日本低フォドマップ食推進会
会長 宇野良治、医師、医学博士
アメリカ消化器内視鏡学会国際会員
先月、ピロリ菌除菌後の胃癌を発見しました。
私の勤務している施設では生検をしていないので、
紹介した先からの返信で胃癌だったかどうかがわかります。
今の施設で1年過ぎましたが、紹介して胃癌と判明したケースは、
全例、開腹せずに、内視鏡的切除で治療されています。
先日のケースは大きさ5mmでした。(陥凹部は2~3mm)
除菌後の胃癌を早期で見つけるためには、大腸内視鏡でIIcを見つける時のように、
萎縮性胃炎、特に発赤している部位にインジゴカルミンを散布して、
広島大学が提唱している”RDL”Reddish depressed lesions(発赤した陥凹病変)
を明らかにして、
「星芒状で深い陥凹で、全体がやや隆起している硬い病変」
を見つけねばなりません。
(私の経験では、浅い柔らかい陥凹は癌で反ありません。
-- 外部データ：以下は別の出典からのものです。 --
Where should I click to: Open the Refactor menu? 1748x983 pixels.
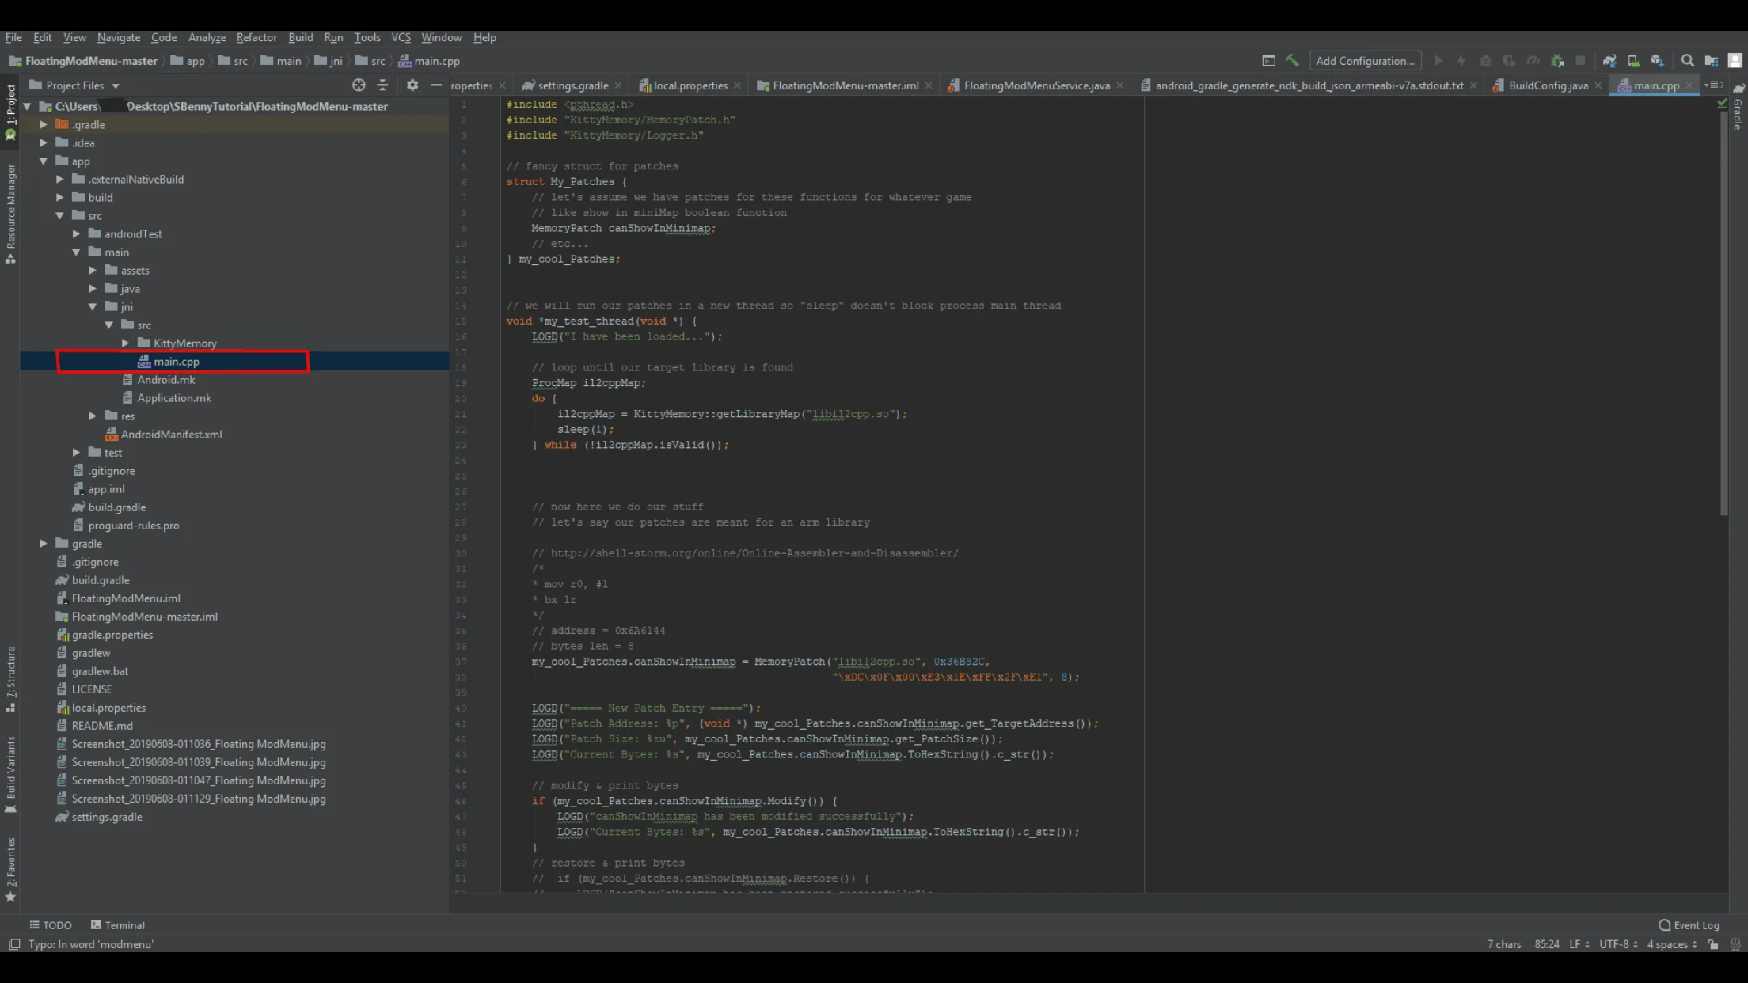pyautogui.click(x=257, y=37)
)
色素散布せずに、京都分類の地図上発赤だけの診断では、RDLを見逃すことになります。
つまり、除菌後の早期胃癌を見逃すことになります。
特に、経鼻用の細径スコープでは陥凹部のピット観察が十分できないので、
50歳以降に除菌した人ではインジゴカルミン散布によるRDLの評価は必須だと思います。

出典:Yoshiharu Uno. Prevention of gastric cancer by Helicobacter pylori eradication: A review from Japan. Cancer Med. 2019 Jul;8(8):3992-4000.